▶ _Objective_
Reproduce the data below with "header bar" substituted by "title bar", leaving everything else unchanged, and omit the pictures from your answer.

▶ _Supplied records_

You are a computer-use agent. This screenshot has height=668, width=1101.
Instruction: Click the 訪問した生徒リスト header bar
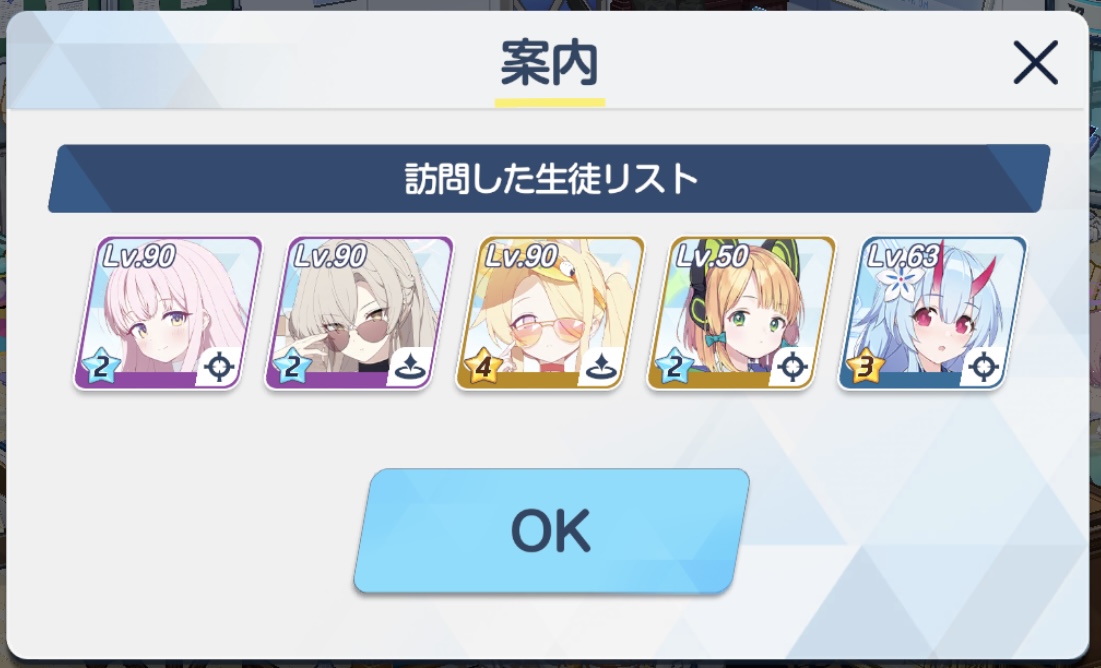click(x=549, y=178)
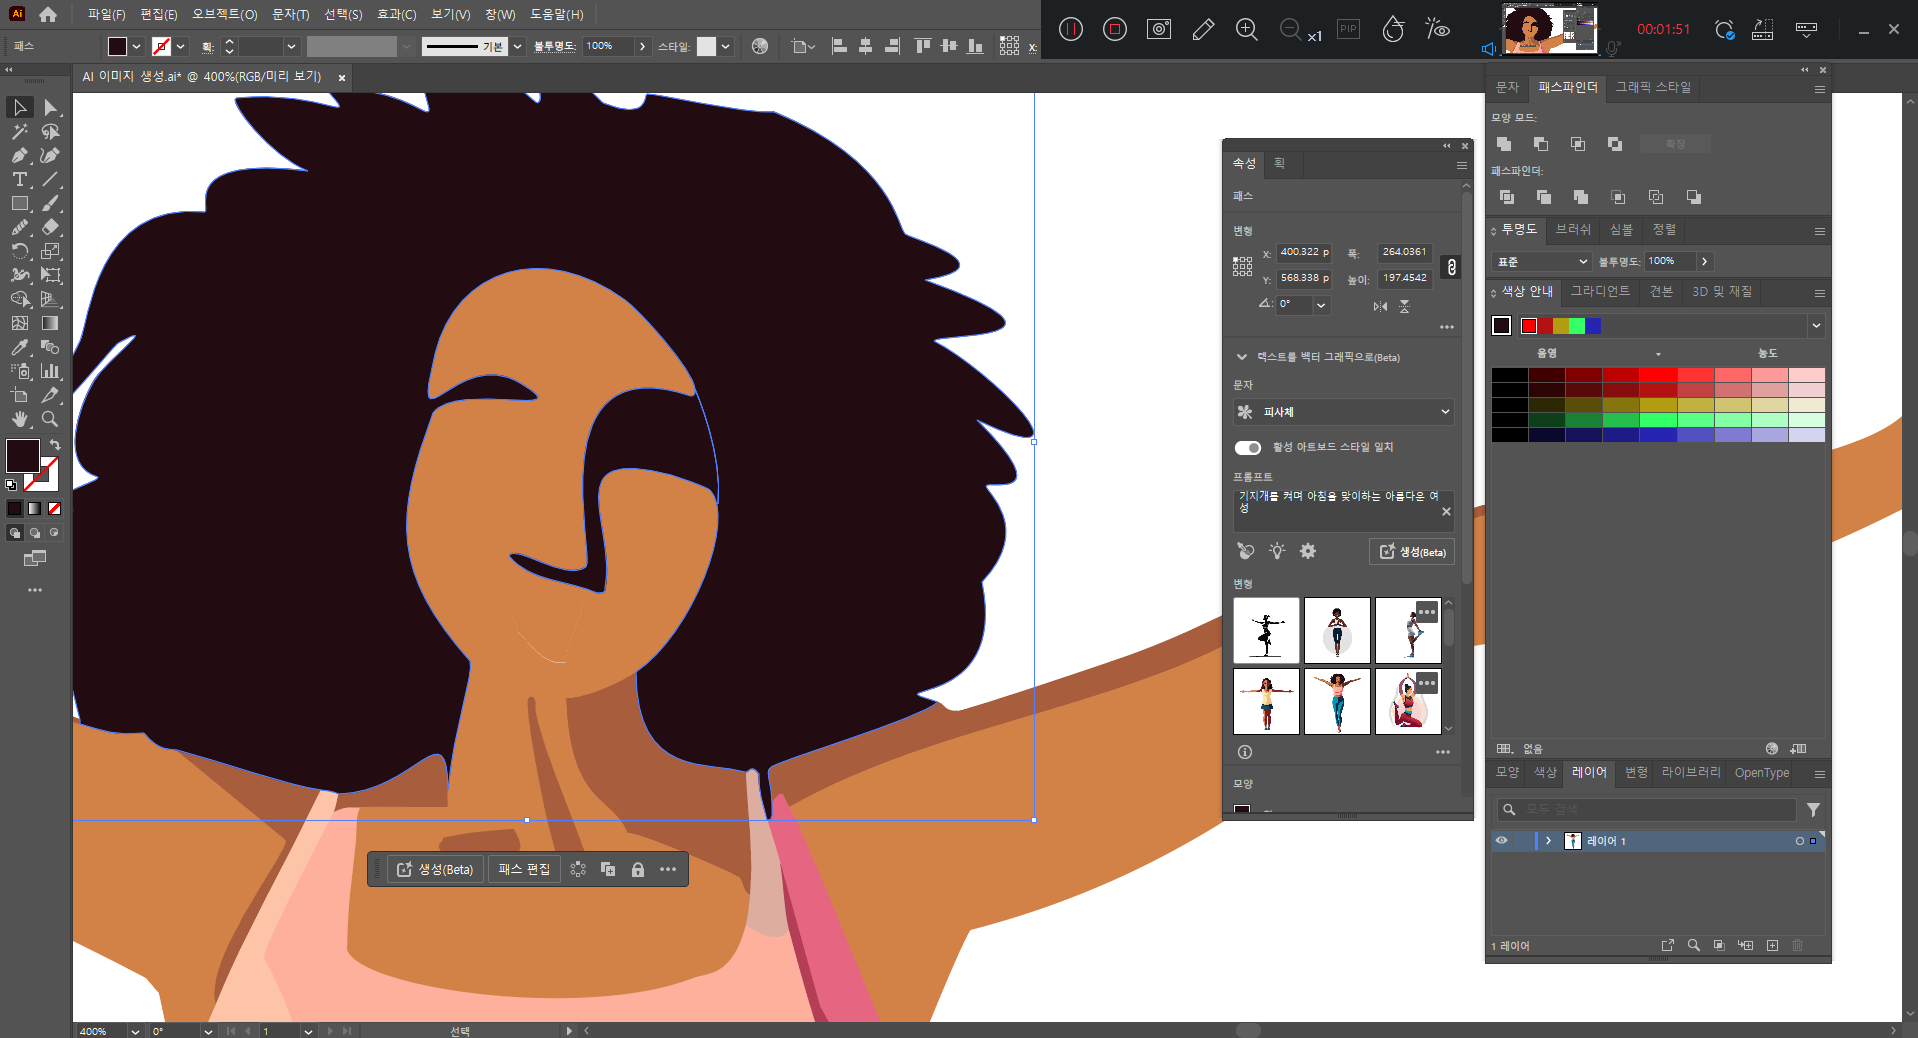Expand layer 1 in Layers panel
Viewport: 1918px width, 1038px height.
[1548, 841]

▶ _Worked answer_
You are a computer-use agent. This screenshot has height=668, width=1101.
Instruction: Click the 訪問した生徒リスト title bar
click(x=549, y=178)
Expand layer 1 in Layers panel
Viewport: 1918px width, 1038px height.
[1548, 841]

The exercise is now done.